| Brooke drew a picture |
| Justus wrote "Merry Christmas" |
I realize this post is about a month overdue, but I am finally sitting down to pictures from my Christmas season and getting to edit them a bit. This was Ruthie's second heavenly birthday and we tried to celebrate in the "typical" manner.
We bring breakfast to a local park, eat, let off balloons with letters that we pray Jesus will pass on to her, and then sing happy birthday to her and enjoy dessert. This year did not go as smoothly as last year...
We tried to bring breakfast to a local park only to walk in on a SWARM of gnats. I mean e.v.e.r.y.w.h.e.r.e. Poor Hannah at one point had at least 50-100 bugs on her face, in her hair...just horribly uncomfortable. We leave.
We get home, take out the balloons (that I usually get the night before as to avoid a rush/stress the morning of) and they are completely deflated... along with my spirit. They barely float. Mine...yeah, stuck in my neighbors tree... awesome.
A rough beginning to a rough morning. Then I just got mad. Yes, for the first time since Ruthie died, I had a tinge of anger towards God. I look up to the sky and cry out..."I ASK FOR ONE DAY... ONE DAY... and THESE are the circumstances YOU give me?!" I know, not my finest hour, but after battling thousands of bugs and my own pain, I had it. My petty one sided fight with God went something like this, "I know you could keep the balloons inflated, you could have answered my prayers when I took dominion over the gnats and command them leave me... and yet we are home with a balloon that bears my heart and soul STUCK in my neighbors tree..." Again, I am not proud of my response, God didn't deserve it (He never does, but He gladly listened to me and then swooped in and saved me later). I share this from the position of victory, confession, and repentance.
My learning take away: Her birthday celebration does not have to be perfect. Just like there were a few snags in Brooke's parties and Justus' parties, there can be snags in the game plan of Ruthie's. THE PARTY IS NOT MY ONLY WAY OF PROVING MY UNDYING LOVE FOR HER. Hanging on to an event as a method/party/plan to deal with pain rather than Christ Himself is a bad idea. I prove my love for her through the daily attitude of my heart that the Lord sees each time I minister my testimony, teach my children about life, and take time to remember her. I don't have to ask "for just one day" I have EVERY day to have a heart that ministers the love I have for my Savior and my daughter. Her birthday doesn't have to be perfect, first because I am not perfect, but mostly because I don't need just ONE DAY.

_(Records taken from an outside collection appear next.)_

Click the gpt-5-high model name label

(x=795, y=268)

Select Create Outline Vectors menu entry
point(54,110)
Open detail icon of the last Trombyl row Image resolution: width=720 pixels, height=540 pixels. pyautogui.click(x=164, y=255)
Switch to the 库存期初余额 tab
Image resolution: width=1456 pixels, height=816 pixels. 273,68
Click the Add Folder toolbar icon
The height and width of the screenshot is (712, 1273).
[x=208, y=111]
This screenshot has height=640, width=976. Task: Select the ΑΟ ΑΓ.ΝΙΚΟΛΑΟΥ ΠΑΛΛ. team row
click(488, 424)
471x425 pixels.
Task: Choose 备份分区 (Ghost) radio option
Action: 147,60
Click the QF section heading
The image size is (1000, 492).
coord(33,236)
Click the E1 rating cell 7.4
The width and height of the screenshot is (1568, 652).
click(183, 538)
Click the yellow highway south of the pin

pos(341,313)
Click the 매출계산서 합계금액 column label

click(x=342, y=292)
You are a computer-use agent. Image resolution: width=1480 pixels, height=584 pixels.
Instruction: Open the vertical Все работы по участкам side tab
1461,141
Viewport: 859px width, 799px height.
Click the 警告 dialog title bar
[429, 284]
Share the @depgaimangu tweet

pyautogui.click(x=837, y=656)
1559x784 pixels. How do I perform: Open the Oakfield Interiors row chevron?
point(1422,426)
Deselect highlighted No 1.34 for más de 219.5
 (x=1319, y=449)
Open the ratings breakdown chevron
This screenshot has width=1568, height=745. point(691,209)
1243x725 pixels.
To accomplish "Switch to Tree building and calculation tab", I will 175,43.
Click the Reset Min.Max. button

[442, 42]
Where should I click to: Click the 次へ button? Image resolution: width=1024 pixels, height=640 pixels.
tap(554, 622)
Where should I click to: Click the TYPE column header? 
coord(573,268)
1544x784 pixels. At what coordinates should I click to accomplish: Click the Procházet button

So this year our pictures are in our backyard and our balloons didn't fly. But, the beauty is that the message on the balloons is written on the hearts of those who decorated them. God sees the heart, and will reveal to Ruthie as He sees fit. Ah the sweet beauty of redemption. I can't live a single day without it.
Happy Birthday Ruthie Mac, you are loved, a treasure stored away in Heaven, whose footprints that never walked this earth have been imprinted on my heart until the day I see eternity. I Love You.